Originally published in the January 2017 issue

Average hedge fund performance for 2016 was in line with the majority of institutional investors’ expectations, per Preqin; few now expect double-digit returns. EurekaHedge reckon the industry made 4.48%, the SS&C Globe Op Performance Index was up 5.11% and the HFRI Fund Weighted Composite Index advanced 5.6%. These returns are consistent with industry history, when defined as a spread over risk-free rates: still near zero in most OECD countries. Still, some event-driven, distressed debt, emerging markets and energy related strategies were well into double digits for 2016.

Yet the worst-performing strategy of 2016, managed futures (on average, with some notable outliers particularly among short-term traders) received the largest inflows, according to eVestment. This illustrates how many allocators are motivated by portfolio diversification rather than rear view mirrors. The search for uncorrelated returns remains the single most important reason for hedge fund allocations, as the 2016 EY Global Hedge Fund and Investor Survey (EYHFS) found.

Hedge fund industry assets remain at record levels of $3 trillion and the EYHFS finds that most institutional allocators intend to maintain stable allocations. After six consecutive years of asset growth, the industry paused for breath but we expect that the growth will resume. Liquid alternatives launches of high-calibre UCITS and ’40 Act funds continue, and are reaching out to wider audiences of investors.
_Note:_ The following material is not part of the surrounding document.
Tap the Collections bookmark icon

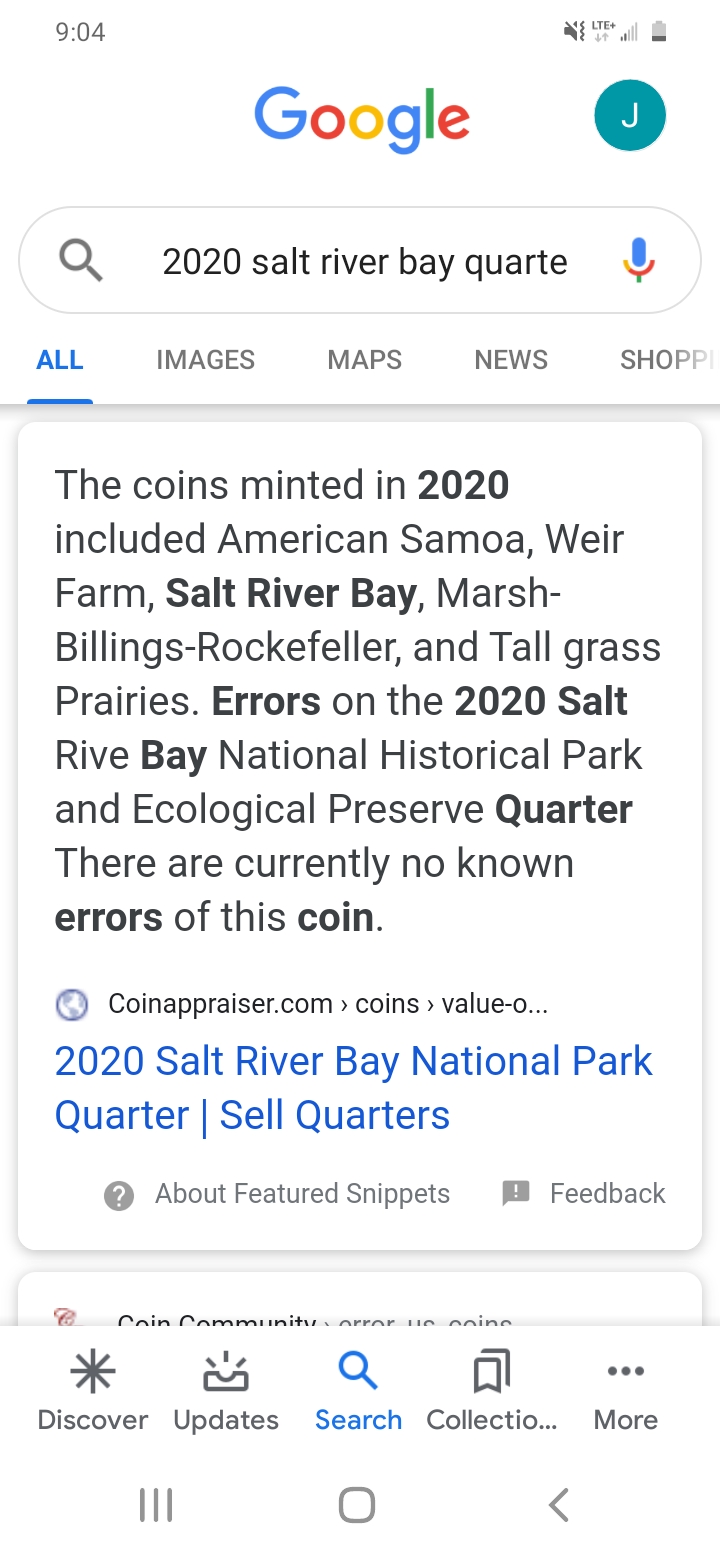click(491, 1372)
Meanwhile some vast asset management markets, such as the world’s fourth largest – Australia’s – are becoming easier to access.

Additionally, hedge funds are swiftly adapting to institutional investor demands. Customised fees and terms are now offered by more than half of the largest hedge funds, the EYHFS finds, matching the results of surveys from AIMA and Preqin. EYHFS also notes that more managers are offering customised liquidity terms and portfolio exposures, sometimes via managed accounts, ‘funds of one’ and co-investments.

Technology is another area where managers can differentiate with bespoke – rather than off-the-shelf – offerings. Hedge funds are applying next generation technology to investment. For instance, as one example of applying big data to investing, satellites are now being used to monitor ships and car parks. Advances in analytical techniques are providing insights into market regimes, earnings drivers, news, investor sentiment and market microstructure. The EYHFS highlights how artificial intelligence is now being employed by fundamental managers as well as quantitative ones.

Beyond the front office, technology is touching many facets of hedge fund businesses in middle and back offices, the AIMA/MFA/KPMG survey identifies. Transparency, data management and reporting are facilitated; trade processing, recording, reconciliation and controls are automated (possibly with BlockChain) and risk management is systematised, all using technology. But cybersecurity remains the largest technology worry, with over half of managers not confident that service providers and government agencies can safeguard their data, amid US government cyber breaches. As a maturing industry has devoted immense resources to meeting regulators’ demands, it is high time for reciprocity. Many managers’ New Year’s resolution will be to settle these cyber stresses and risks that have persisted for too long.